*GIVEN INSTRUCTION*: Convert these records into a Markdown table with the columns Row and Line, giving each line a row number and leaving out blank lines.

*INPUT DATA*:
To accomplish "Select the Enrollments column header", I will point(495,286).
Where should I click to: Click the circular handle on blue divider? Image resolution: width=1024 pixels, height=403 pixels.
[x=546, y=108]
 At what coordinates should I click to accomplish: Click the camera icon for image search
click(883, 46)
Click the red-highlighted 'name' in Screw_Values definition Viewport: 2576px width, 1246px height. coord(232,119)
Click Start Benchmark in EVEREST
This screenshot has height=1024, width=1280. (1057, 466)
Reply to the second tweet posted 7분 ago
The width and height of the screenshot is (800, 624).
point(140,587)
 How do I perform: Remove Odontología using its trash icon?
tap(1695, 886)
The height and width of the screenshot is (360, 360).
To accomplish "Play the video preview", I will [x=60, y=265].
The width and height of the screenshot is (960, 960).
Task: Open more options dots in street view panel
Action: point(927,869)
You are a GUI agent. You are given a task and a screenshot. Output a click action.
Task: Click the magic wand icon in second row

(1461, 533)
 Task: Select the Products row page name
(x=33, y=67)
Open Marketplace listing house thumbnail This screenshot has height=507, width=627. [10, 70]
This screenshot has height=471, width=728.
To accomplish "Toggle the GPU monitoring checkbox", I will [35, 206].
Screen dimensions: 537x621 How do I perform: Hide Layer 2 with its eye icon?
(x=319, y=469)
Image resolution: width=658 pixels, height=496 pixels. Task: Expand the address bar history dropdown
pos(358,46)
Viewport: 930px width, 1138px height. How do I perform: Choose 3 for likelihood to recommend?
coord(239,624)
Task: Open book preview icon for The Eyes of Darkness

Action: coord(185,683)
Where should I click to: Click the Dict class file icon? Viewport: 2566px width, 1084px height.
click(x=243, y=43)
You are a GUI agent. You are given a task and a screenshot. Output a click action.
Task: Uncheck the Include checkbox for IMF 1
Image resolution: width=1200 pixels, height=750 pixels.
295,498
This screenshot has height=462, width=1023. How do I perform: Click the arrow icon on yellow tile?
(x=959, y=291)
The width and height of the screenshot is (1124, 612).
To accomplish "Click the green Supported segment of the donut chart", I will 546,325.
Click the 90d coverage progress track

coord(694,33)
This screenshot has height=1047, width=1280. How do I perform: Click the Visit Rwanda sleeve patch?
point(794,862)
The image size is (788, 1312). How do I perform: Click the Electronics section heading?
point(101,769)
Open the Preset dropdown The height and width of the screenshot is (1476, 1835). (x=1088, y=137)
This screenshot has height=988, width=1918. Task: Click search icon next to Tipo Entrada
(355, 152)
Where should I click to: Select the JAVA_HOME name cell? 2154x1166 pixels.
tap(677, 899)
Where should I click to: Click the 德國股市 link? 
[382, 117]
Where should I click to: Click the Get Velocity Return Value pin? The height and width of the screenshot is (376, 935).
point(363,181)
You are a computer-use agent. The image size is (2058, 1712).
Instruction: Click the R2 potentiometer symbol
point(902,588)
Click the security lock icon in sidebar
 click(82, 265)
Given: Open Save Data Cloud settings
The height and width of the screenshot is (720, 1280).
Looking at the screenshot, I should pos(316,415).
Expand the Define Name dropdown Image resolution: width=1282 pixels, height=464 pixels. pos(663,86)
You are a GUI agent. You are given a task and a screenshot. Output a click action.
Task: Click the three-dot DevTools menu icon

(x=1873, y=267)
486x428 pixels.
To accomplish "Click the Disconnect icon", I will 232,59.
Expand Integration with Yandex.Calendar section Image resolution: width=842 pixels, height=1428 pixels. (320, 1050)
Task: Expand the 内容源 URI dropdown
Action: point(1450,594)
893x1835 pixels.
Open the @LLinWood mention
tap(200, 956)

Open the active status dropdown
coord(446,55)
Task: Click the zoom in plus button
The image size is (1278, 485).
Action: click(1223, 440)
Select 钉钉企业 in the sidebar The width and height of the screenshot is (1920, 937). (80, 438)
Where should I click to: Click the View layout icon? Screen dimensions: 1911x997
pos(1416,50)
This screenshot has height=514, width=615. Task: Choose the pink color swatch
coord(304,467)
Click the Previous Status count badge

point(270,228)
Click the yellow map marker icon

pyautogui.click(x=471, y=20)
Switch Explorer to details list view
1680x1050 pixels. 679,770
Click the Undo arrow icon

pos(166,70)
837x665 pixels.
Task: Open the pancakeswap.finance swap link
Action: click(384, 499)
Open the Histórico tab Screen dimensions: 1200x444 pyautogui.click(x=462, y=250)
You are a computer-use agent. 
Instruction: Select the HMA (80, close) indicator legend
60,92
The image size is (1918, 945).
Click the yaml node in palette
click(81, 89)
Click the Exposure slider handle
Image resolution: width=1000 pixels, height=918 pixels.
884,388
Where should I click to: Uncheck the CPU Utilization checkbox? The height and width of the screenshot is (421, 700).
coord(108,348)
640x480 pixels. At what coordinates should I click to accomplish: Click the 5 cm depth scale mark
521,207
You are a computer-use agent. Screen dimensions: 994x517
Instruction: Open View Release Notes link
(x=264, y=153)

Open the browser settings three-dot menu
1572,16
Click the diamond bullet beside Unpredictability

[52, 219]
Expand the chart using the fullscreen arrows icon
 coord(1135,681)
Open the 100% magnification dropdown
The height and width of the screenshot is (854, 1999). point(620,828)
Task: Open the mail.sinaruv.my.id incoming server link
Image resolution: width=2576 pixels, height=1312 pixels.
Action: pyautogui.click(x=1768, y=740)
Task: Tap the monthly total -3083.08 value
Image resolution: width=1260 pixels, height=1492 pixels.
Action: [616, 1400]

*PROBLEM SOLUTION*:
| Row | Line |
|---|---|
| 1 | To accomplish "Select the Enrollments column header", I will point(495,286). |
| 2 | Where should I click to: Click the circular handle on blue divider? Image resolution: width=1024 pixels, height=403 pixels. |
| 3 | [x=546, y=108] |
| 4 |  At what coordinates should I click to accomplish: Click the camera icon for image search |
| 5 | click(883, 46) |
| 6 | Click the red-highlighted 'name' in Screw_Values definition Viewport: 2576px width, 1246px height. coord(232,119) |
| 7 | Click Start Benchmark in EVEREST |
| 8 | This screenshot has height=1024, width=1280. (1057, 466) |
| 9 | Reply to the second tweet posted 7분 ago |
| 10 | The width and height of the screenshot is (800, 624). |
| 11 | point(140,587) |
| 12 |  How do I perform: Remove Odontología using its trash icon? |
| 13 | tap(1695, 886) |
| 14 | The height and width of the screenshot is (360, 360). |
| 15 | To accomplish "Play the video preview", I will [x=60, y=265]. |
| 16 | The width and height of the screenshot is (960, 960). |
| 17 | Task: Open more options dots in street view panel |
| 18 | Action: point(927,869) |
| 19 | You are a GUI agent. You are given a task and a screenshot. Output a click action. |
| 20 | Task: Click the magic wand icon in second row |
| 21 | (1461, 533) |
| 22 |  Task: Select the Products row page name |
| 23 | (x=33, y=67) |
| 24 | Open Marketplace listing house thumbnail This screenshot has height=507, width=627. [10, 70] |
| 25 | This screenshot has height=471, width=728. |
| 26 | To accomplish "Toggle the GPU monitoring checkbox", I will [35, 206]. |
| 27 | Screen dimensions: 537x621 How do I perform: Hide Layer 2 with its eye icon? |
| 28 | (x=319, y=469) |
| 29 | Image resolution: width=658 pixels, height=496 pixels. Task: Expand the address bar history dropdown |
| 30 | pos(358,46) |
| 31 | Viewport: 930px width, 1138px height. How do I perform: Choose 3 for likelihood to recommend? |
| 32 | coord(239,624) |
| 33 | Task: Open book preview icon for The Eyes of Darkness |
| 34 | Action: coord(185,683) |
| 35 | Where should I click to: Click the Dict class file icon? Viewport: 2566px width, 1084px height. |
| 36 | click(x=243, y=43) |
| 37 | You are a GUI agent. You are given a task and a screenshot. Output a click action. |
| 38 | Task: Uncheck the Include checkbox for IMF 1 |
| 39 | Image resolution: width=1200 pixels, height=750 pixels. |
| 40 | 295,498 |
| 41 | This screenshot has height=462, width=1023. How do I perform: Click the arrow icon on yellow tile? |
| 42 | (x=959, y=291) |
| 43 | The width and height of the screenshot is (1124, 612). |
| 44 | To accomplish "Click the green Supported segment of the donut chart", I will 546,325. |
| 45 | Click the 90d coverage progress track |
| 46 | coord(694,33) |
| 47 | This screenshot has height=1047, width=1280. How do I perform: Click the Visit Rwanda sleeve patch? |
| 48 | point(794,862) |
| 49 | The image size is (788, 1312). How do I perform: Click the Electronics section heading? |
| 50 | point(101,769) |
| 51 | Open the Preset dropdown The height and width of the screenshot is (1476, 1835). (x=1088, y=137) |
| 52 | This screenshot has height=988, width=1918. Task: Click search icon next to Tipo Entrada |
| 53 | (355, 152) |
| 54 | Where should I click to: Select the JAVA_HOME name cell? 2154x1166 pixels. |
| 55 | tap(677, 899) |
| 56 | Where should I click to: Click the 德國股市 link?  |
| 57 | [382, 117] |
| 58 | Where should I click to: Click the Get Velocity Return Value pin? The height and width of the screenshot is (376, 935). |
| 59 | point(363,181) |
| 60 | You are a computer-use agent. The image size is (2058, 1712). |
| 61 | Instruction: Click the R2 potentiometer symbol |
| 62 | point(902,588) |
| 63 | Click the security lock icon in sidebar |
| 64 |  click(82, 265) |
| 65 | Given: Open Save Data Cloud settings |
| 66 | The height and width of the screenshot is (720, 1280). |
| 67 | Looking at the screenshot, I should pos(316,415). |
| 68 | Expand the Define Name dropdown Image resolution: width=1282 pixels, height=464 pixels. pos(663,86) |
| 69 | You are a GUI agent. You are given a task and a screenshot. Output a click action. |
| 70 | Task: Click the three-dot DevTools menu icon |
| 71 | (x=1873, y=267) |
| 72 | 486x428 pixels. |
| 73 | To accomplish "Click the Disconnect icon", I will 232,59. |
| 74 | Expand Integration with Yandex.Calendar section Image resolution: width=842 pixels, height=1428 pixels. (320, 1050) |
| 75 | Task: Expand the 内容源 URI dropdown |
| 76 | Action: point(1450,594) |
| 77 | 893x1835 pixels. |
| 78 | Open the @LLinWood mention |
| 79 | tap(200, 956) |
| 80 | Open the active status dropdown |
| 81 | coord(446,55) |
| 82 | Task: Click the zoom in plus button |
| 83 | The image size is (1278, 485). |
| 84 | Action: click(1223, 440) |
| 85 | Select 钉钉企业 in the sidebar The width and height of the screenshot is (1920, 937). (80, 438) |
| 86 | Where should I click to: Click the View layout icon? Screen dimensions: 1911x997 |
| 87 | pos(1416,50) |
| 88 | This screenshot has height=514, width=615. Task: Choose the pink color swatch |
| 89 | coord(304,467) |
| 90 | Click the Previous Status count badge |
| 91 | point(270,228) |
| 92 | Click the yellow map marker icon |
| 93 | pyautogui.click(x=471, y=20) |
| 94 | Switch Explorer to details list view |
| 95 | 1680x1050 pixels. 679,770 |
| 96 | Click the Undo arrow icon |
| 97 | pos(166,70) |
| 98 | 837x665 pixels. |
| 99 | Task: Open the pancakeswap.finance swap link |
| 100 | Action: click(384, 499) |
| 101 | Open the Histórico tab Screen dimensions: 1200x444 pyautogui.click(x=462, y=250) |
| 102 | You are a computer-use agent.  |
| 103 | Instruction: Select the HMA (80, close) indicator legend |
| 104 | 60,92 |
| 105 | The image size is (1918, 945). |
| 106 | Click the yaml node in palette |
| 107 | click(81, 89) |
| 108 | Click the Exposure slider handle |
| 109 | Image resolution: width=1000 pixels, height=918 pixels. |
| 110 | 884,388 |
| 111 | Where should I click to: Uncheck the CPU Utilization checkbox? The height and width of the screenshot is (421, 700). |
| 112 | coord(108,348) |
| 113 | 640x480 pixels. At what coordinates should I click to accomplish: Click the 5 cm depth scale mark |
| 114 | 521,207 |
| 115 | You are a computer-use agent. Screen dimensions: 994x517 |
| 116 | Instruction: Open View Release Notes link |
| 117 | (x=264, y=153) |
| 118 | Open the browser settings three-dot menu |
| 119 | 1572,16 |
| 120 | Click the diamond bullet beside Unpredictability |
| 121 | [52, 219] |
| 122 | Expand the chart using the fullscreen arrows icon |
| 123 |  coord(1135,681) |
| 124 | Open the 100% magnification dropdown |
| 125 | The height and width of the screenshot is (854, 1999). point(620,828) |
| 126 | Task: Open the mail.sinaruv.my.id incoming server link |
| 127 | Image resolution: width=2576 pixels, height=1312 pixels. |
| 128 | Action: pyautogui.click(x=1768, y=740) |
| 129 | Task: Tap the monthly total -3083.08 value |
| 130 | Image resolution: width=1260 pixels, height=1492 pixels. |
| 131 | Action: [616, 1400] |